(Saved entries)
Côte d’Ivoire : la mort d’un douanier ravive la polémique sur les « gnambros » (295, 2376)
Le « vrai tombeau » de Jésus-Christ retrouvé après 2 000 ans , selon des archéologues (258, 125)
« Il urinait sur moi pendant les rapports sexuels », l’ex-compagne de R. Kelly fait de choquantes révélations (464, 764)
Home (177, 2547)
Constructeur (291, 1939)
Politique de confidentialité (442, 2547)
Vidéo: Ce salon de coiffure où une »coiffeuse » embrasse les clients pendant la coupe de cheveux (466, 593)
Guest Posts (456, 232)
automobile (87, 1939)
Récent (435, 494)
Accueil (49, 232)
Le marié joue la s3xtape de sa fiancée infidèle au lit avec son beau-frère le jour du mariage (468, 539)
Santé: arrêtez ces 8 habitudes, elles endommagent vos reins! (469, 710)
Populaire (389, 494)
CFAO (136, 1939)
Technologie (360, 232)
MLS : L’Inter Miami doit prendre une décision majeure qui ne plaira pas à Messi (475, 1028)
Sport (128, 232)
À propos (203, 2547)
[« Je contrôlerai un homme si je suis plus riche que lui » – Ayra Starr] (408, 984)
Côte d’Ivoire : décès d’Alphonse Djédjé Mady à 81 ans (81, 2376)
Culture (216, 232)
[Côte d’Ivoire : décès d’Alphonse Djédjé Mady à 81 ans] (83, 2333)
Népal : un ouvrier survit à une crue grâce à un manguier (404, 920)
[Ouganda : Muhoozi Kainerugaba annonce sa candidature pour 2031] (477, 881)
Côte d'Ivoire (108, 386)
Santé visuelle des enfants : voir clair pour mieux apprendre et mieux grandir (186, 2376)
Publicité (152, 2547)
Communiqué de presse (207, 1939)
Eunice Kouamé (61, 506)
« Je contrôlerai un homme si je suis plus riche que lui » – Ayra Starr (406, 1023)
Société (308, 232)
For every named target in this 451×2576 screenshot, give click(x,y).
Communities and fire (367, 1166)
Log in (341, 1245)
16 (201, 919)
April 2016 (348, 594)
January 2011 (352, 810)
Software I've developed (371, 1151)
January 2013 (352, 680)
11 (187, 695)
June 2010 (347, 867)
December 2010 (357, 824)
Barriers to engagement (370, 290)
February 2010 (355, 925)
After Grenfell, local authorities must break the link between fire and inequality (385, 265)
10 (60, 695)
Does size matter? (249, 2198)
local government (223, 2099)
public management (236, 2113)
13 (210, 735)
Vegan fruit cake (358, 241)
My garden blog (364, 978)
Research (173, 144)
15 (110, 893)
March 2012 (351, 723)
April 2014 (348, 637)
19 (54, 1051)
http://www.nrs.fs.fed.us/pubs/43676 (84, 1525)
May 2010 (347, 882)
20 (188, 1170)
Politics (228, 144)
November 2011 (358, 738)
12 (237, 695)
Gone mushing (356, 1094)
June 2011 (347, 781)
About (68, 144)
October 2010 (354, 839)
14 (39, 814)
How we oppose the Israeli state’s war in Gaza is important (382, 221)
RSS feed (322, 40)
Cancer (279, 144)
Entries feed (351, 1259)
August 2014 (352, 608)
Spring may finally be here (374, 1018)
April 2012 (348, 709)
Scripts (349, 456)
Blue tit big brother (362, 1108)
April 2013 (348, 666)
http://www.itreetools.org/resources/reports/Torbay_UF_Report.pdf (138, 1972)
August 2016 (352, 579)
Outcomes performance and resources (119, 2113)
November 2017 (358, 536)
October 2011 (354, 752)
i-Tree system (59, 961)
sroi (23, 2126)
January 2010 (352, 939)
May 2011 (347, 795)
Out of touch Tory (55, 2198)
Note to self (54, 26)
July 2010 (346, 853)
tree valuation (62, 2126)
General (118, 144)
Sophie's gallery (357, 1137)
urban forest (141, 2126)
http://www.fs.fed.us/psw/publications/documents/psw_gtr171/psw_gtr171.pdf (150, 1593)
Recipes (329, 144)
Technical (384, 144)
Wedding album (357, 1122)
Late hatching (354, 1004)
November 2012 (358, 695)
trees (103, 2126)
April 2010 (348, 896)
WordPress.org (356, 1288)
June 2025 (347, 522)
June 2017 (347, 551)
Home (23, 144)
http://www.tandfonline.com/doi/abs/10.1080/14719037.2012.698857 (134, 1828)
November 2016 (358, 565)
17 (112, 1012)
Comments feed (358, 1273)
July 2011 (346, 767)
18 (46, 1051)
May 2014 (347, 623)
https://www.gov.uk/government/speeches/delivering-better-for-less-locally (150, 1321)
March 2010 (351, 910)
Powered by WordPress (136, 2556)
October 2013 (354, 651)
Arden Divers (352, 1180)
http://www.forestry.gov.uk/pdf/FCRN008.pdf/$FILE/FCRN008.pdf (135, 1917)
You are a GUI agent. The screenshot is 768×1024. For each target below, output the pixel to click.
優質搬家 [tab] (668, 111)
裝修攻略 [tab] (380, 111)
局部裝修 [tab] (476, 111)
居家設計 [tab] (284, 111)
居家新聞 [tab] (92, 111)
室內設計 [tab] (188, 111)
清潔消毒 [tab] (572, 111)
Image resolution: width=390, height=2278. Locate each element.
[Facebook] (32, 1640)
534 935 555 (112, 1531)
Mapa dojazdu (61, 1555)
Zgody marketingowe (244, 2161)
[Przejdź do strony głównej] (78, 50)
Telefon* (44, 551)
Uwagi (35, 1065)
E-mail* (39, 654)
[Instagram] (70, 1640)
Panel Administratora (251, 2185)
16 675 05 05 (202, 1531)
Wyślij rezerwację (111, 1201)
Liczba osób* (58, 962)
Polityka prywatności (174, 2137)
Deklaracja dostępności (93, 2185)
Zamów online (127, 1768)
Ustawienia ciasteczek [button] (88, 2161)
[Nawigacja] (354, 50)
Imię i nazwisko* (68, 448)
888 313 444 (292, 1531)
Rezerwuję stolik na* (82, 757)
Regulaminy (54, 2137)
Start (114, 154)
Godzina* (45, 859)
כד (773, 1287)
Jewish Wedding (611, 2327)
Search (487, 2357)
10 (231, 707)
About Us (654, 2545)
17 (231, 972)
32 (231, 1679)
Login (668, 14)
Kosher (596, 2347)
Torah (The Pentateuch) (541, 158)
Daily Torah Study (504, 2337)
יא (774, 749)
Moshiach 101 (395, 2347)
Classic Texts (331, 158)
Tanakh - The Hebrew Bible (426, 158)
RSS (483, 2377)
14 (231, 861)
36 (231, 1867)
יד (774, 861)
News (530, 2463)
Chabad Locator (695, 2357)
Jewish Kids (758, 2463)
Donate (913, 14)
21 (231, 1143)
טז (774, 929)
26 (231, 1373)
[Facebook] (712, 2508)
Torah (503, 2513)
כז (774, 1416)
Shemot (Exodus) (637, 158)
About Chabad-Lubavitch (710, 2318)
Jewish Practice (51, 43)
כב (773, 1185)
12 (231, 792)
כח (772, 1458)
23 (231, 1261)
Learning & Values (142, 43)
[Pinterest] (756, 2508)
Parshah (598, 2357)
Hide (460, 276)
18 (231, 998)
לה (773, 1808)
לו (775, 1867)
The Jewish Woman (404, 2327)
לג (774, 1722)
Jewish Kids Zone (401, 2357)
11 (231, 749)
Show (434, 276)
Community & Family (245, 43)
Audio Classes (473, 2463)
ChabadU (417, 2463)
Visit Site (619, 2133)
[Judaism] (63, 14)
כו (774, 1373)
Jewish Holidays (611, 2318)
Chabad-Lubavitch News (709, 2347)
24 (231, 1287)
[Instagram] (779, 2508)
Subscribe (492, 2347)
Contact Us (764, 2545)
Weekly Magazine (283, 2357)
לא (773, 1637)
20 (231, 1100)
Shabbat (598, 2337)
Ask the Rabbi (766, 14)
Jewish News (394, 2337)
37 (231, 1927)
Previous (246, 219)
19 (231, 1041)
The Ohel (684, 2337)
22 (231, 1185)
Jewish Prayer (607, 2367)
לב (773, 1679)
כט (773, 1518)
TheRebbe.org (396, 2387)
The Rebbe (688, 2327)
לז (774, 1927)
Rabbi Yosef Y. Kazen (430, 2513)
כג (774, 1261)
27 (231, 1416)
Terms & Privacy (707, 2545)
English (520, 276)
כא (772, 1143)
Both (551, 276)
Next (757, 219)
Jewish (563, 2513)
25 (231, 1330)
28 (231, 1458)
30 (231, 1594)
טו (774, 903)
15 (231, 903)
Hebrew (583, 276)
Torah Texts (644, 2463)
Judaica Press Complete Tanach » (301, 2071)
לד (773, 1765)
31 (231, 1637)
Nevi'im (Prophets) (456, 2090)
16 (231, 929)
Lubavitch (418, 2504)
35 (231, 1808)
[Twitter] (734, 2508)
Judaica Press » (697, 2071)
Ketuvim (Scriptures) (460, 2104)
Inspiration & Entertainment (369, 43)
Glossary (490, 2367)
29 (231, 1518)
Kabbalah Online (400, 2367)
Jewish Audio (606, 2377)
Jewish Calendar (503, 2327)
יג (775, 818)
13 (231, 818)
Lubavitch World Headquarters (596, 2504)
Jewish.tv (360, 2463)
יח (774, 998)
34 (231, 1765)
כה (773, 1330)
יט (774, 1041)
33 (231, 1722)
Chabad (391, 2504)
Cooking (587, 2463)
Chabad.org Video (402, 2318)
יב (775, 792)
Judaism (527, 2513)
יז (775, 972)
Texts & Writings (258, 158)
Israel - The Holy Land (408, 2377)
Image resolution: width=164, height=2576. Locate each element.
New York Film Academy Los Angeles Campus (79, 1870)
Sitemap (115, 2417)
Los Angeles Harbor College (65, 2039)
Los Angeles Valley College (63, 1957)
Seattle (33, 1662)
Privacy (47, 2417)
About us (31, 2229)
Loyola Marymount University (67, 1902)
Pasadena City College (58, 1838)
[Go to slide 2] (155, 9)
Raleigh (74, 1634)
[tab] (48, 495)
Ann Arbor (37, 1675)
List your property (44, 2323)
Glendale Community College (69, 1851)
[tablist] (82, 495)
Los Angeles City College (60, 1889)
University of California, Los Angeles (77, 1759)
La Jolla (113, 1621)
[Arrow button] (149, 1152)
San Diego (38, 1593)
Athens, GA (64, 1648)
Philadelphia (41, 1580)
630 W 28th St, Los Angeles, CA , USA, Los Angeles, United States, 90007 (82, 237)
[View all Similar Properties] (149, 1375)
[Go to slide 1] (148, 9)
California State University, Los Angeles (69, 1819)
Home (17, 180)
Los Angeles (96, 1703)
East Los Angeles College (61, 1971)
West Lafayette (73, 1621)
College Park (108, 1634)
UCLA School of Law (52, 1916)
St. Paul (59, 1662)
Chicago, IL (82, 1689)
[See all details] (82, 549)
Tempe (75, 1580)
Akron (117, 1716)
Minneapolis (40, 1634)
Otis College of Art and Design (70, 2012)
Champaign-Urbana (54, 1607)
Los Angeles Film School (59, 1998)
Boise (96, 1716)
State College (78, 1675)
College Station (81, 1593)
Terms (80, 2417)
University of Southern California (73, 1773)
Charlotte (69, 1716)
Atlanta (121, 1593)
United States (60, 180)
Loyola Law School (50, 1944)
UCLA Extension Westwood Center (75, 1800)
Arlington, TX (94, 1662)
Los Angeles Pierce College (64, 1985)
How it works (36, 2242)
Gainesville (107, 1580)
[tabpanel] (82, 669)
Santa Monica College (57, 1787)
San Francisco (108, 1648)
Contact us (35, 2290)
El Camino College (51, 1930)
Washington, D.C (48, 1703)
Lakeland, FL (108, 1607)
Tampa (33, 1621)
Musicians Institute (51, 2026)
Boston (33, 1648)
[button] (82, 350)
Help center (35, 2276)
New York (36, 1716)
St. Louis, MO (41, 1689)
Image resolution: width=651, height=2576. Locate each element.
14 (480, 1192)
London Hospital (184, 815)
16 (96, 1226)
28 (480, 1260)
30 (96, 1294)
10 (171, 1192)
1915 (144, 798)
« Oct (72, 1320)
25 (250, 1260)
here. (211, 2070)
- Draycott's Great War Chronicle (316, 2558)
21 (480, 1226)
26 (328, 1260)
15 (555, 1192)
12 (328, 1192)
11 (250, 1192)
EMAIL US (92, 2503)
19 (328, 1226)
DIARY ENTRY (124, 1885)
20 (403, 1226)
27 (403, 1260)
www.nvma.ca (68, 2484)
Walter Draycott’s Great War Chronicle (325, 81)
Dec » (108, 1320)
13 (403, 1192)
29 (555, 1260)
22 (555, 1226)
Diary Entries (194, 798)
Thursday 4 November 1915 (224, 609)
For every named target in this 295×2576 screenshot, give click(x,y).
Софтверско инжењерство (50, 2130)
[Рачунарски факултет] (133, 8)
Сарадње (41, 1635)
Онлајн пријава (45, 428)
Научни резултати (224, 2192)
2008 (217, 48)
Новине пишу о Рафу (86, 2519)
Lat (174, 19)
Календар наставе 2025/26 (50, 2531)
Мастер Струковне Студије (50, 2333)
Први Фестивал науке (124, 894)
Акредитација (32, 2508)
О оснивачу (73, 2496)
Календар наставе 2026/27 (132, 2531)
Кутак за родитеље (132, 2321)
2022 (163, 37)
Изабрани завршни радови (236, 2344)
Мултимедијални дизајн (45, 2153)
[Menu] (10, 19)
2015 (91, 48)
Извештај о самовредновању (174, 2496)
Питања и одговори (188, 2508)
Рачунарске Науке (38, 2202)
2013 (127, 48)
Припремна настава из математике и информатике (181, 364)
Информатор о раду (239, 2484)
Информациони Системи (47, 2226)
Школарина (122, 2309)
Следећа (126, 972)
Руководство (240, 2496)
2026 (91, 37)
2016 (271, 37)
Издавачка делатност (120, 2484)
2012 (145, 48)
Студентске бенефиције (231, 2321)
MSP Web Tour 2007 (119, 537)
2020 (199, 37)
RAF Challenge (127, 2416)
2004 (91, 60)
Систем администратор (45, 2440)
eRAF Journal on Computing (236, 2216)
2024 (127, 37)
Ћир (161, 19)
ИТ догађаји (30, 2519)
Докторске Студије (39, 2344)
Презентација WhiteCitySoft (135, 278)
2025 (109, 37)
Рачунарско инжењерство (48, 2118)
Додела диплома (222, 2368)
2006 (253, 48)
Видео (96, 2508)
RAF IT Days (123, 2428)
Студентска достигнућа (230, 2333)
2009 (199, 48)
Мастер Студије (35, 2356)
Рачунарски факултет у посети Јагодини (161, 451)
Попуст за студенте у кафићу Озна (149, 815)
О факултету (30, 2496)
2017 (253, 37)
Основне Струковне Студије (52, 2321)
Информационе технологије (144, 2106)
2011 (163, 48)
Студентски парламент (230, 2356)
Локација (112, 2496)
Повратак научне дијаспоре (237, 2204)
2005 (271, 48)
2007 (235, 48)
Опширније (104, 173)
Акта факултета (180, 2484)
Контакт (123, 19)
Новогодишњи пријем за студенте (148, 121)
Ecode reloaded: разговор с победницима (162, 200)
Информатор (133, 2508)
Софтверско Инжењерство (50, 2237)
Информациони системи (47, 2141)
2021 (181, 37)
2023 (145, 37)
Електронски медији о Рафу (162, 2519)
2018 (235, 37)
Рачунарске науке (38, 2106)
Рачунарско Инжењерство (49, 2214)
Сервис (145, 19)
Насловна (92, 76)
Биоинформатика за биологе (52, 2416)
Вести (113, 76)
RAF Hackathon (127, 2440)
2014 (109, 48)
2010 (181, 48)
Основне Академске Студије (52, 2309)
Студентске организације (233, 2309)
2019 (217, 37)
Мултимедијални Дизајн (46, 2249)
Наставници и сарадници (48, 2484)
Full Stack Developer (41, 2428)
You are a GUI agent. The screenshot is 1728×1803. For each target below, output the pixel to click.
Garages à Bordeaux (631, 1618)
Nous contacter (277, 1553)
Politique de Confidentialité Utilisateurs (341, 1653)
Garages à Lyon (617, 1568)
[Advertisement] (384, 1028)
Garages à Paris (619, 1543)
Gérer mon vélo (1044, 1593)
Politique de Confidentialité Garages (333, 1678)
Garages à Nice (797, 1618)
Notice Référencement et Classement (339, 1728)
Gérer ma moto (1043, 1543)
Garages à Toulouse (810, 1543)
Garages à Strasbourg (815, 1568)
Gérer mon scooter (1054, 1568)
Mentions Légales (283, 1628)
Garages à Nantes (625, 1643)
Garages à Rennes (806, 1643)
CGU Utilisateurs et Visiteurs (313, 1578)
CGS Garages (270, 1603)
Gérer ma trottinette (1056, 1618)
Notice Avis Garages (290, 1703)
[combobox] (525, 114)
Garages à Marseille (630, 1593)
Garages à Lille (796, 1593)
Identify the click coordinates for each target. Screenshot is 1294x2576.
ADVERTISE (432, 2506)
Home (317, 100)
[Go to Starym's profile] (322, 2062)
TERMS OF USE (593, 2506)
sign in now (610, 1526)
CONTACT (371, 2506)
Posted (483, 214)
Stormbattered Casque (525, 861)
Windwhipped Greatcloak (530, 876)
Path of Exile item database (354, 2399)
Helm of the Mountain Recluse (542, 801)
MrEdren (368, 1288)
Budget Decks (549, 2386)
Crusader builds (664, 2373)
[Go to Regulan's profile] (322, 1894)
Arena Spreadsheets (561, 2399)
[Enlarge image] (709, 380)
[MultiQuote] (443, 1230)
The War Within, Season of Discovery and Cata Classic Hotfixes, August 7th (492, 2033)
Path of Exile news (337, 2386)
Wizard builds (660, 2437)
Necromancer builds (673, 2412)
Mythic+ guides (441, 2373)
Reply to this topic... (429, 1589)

#### [WHAT TO PRODUCE]
Look above for the line holding "Los Angeles Pierce College (64, 1985)" and the line holding "Информациони Системи (47, 2226)". Retype both, and every line between them, word for word and nothing else.

#### [THE ANSWER]
Los Angeles Pierce College (64, 1985)
How it works (36, 2242)
Gainesville (107, 1580)
[tabpanel] (82, 669)
Santa Monica College (57, 1787)
San Francisco (108, 1648)
Contact us (35, 2290)
El Camino College (51, 1930)
Washington, D.C (48, 1703)
Lakeland, FL (108, 1607)
Tampa (33, 1621)
Musicians Institute (51, 2026)
Boston (33, 1648)
[button] (82, 350)
Help center (35, 2276)
New York (36, 1716)
St. Louis, MO (41, 1689)
Image resolution: width=651, height=2576. Locate each element.
14 (480, 1192)
London Hospital (184, 815)
16 (96, 1226)
28 (480, 1260)
30 (96, 1294)
10 (171, 1192)
1915 (144, 798)
« Oct (72, 1320)
25 (250, 1260)
here. (211, 2070)
- Draycott's Great War Chronicle (316, 2558)
21 (480, 1226)
26 (328, 1260)
15 (555, 1192)
12 (328, 1192)
11 (250, 1192)
EMAIL US (92, 2503)
19 (328, 1226)
DIARY ENTRY (124, 1885)
20 (403, 1226)
27 (403, 1260)
www.nvma.ca (68, 2484)
Walter Draycott’s Great War Chronicle (325, 81)
Dec » (108, 1320)
13 (403, 1192)
29 (555, 1260)
22 (555, 1226)
Diary Entries (194, 798)
Thursday 4 November 1915 (224, 609)
For every named target in this 295×2576 screenshot, give click(x,y).
Софтверско инжењерство (50, 2130)
[Рачунарски факултет] (133, 8)
Сарадње (41, 1635)
Онлајн пријава (45, 428)
Научни резултати (224, 2192)
2008 (217, 48)
Новине пишу о Рафу (86, 2519)
Lat (174, 19)
Календар наставе 2025/26 (50, 2531)
Мастер Струковне Студије (50, 2333)
Први Фестивал науке (124, 894)
Акредитација (32, 2508)
О оснивачу (73, 2496)
Календар наставе 2026/27 (132, 2531)
Кутак за родитеље (132, 2321)
2022 (163, 37)
Изабрани завршни радови (236, 2344)
Мултимедијални дизајн (45, 2153)
[Menu] (10, 19)
2015 (91, 48)
Извештај о самовредновању (174, 2496)
Питања и одговори (188, 2508)
Рачунарске Науке (38, 2202)
2013 (127, 48)
Припремна настава из математике и информатике (181, 364)
Информатор о раду (239, 2484)
Информациони Системи (47, 2226)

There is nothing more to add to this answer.